SAN DIEGO — Here’s a hot take. Publishing beautiful books has never mattered more than now. Gorgeous covers, gilded edges, swirly endpapers and sharp illustrations have long been ways to give the words inside importance, draw readers to new stories, make old stories fresh, create an immersive experience and in some cases show status.
But now, in the age of the digital and audio texts, designing a book that feels and looks fetching is also about offering readers a form of self-expression, sensory pleasure and an escape from screens: the warmth of leather, the smoothness of paper, and the exhibition, for better or worse, of the reader’s tastes. Because unlike an e-book, which fits discreetly inside a screen, a paper book sits on a shelf or cafe table and announces this reader is into murder. Or robot romances. Or Jane Austen.

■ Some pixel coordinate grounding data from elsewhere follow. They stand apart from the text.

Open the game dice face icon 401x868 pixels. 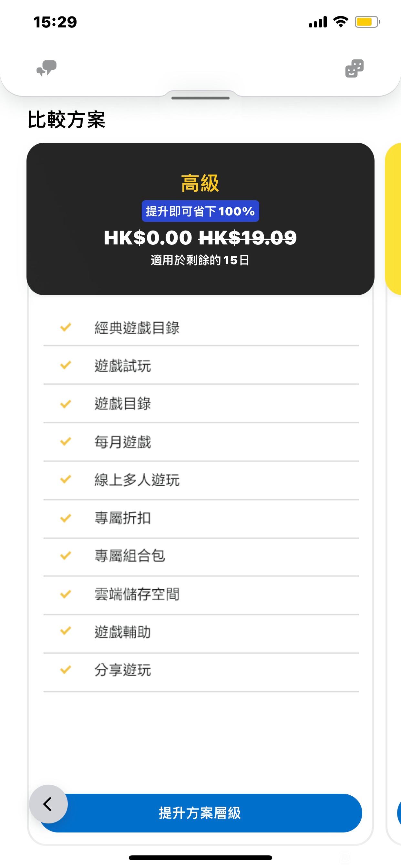[x=354, y=68]

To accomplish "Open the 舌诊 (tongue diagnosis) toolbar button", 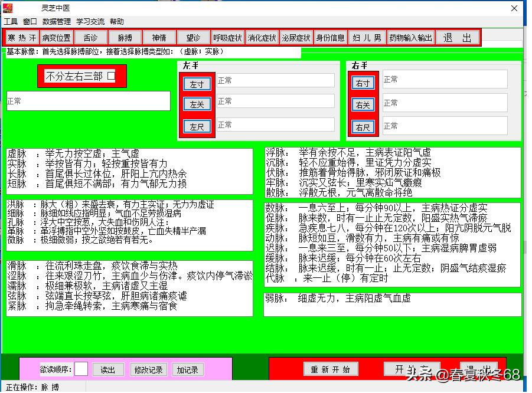I will tap(92, 37).
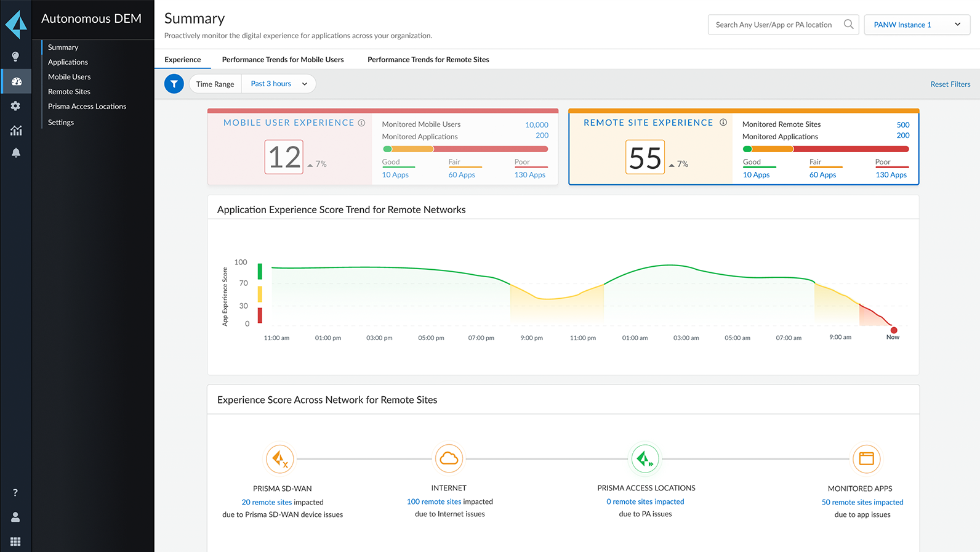Open the question mark help icon
The image size is (980, 552).
pyautogui.click(x=15, y=492)
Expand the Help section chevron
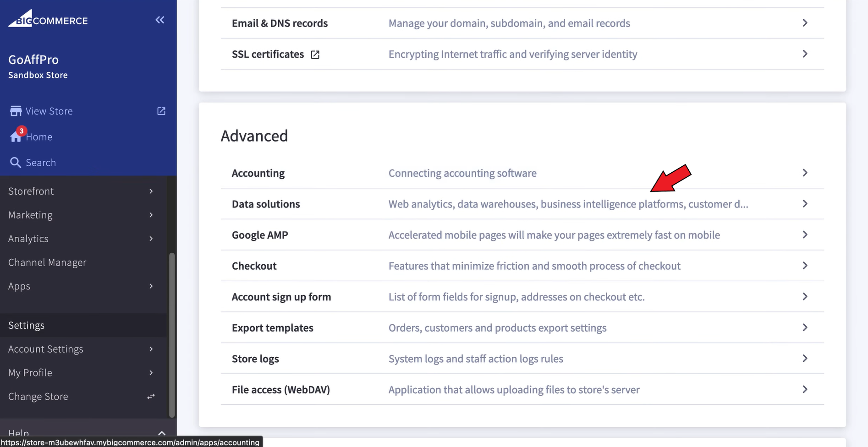Image resolution: width=868 pixels, height=447 pixels. click(161, 433)
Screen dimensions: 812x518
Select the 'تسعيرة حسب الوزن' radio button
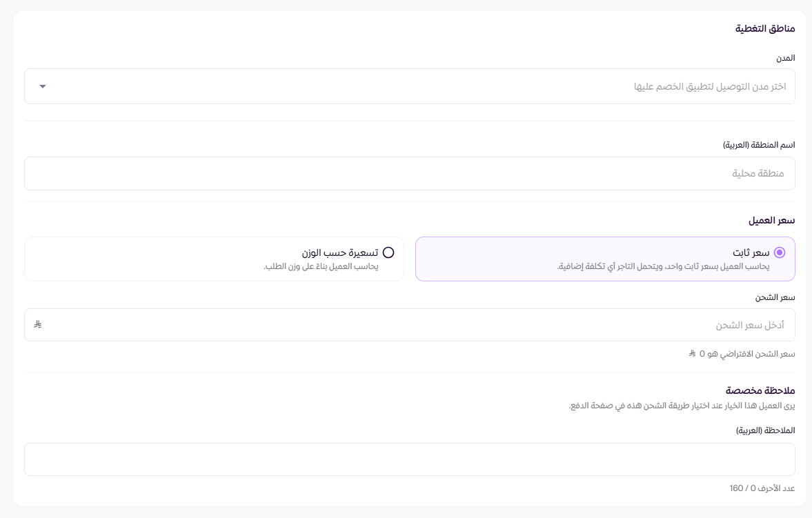(x=388, y=252)
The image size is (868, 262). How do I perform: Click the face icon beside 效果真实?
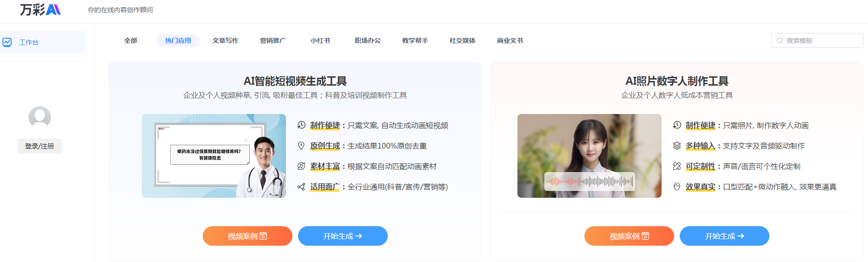[x=677, y=187]
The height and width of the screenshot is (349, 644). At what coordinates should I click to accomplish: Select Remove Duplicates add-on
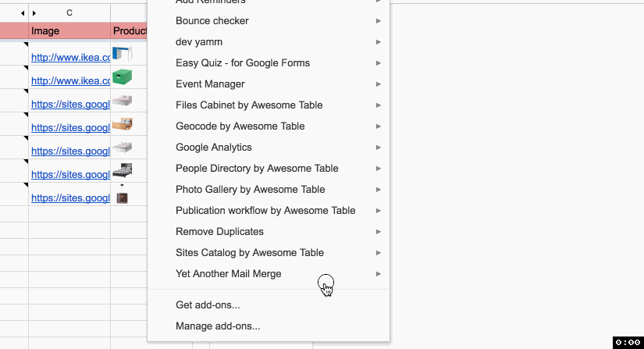pyautogui.click(x=219, y=232)
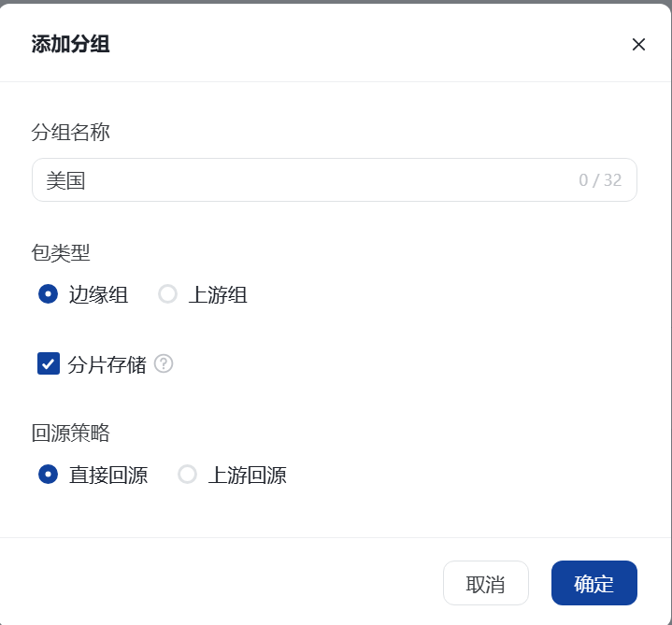Click the 边缘组 option label text
Viewport: 672px width, 625px height.
coord(98,295)
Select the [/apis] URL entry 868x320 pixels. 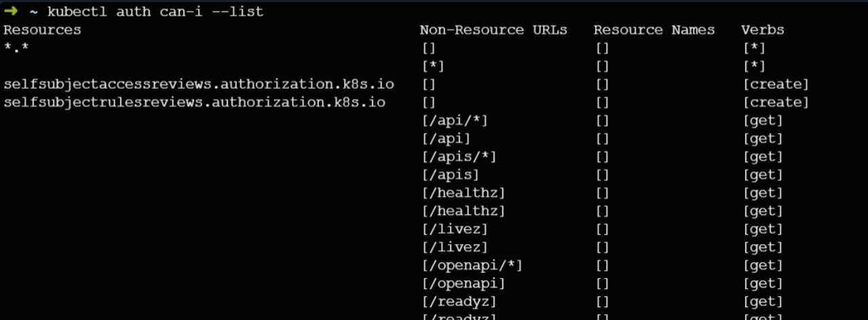[450, 175]
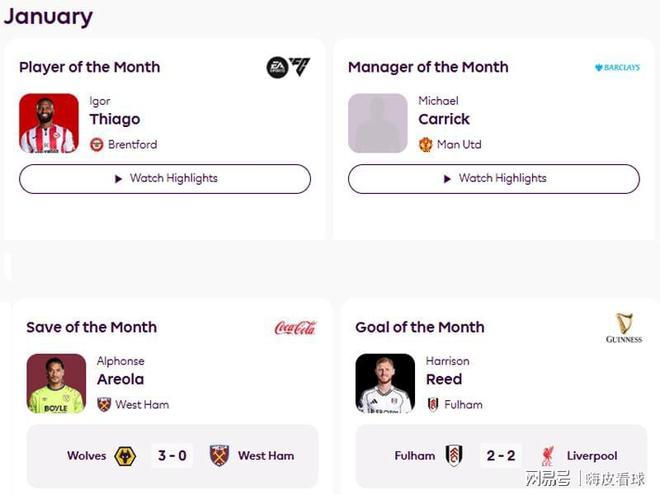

A San Diego publisher is on the cutting edge of crafting lovely looking paper books that make statements as literary and aesthetic objects. Canterbury Classics, in Mira Mesa, publishes out of copyright works including “Frankenstein,” “The Great Gatsby” and “Pride and Prejudice.” Its leatherbound series looks like something out of Mr. Darcy’s library. Another series has covers heat stamped with clouds of words and quotes. Another series has brightly embroidered covers with threads actually woven into the paper.
“Beautiful, tactile, unexpected,” is how Peter Norton, the publisher of Canterbury Classics, described these books.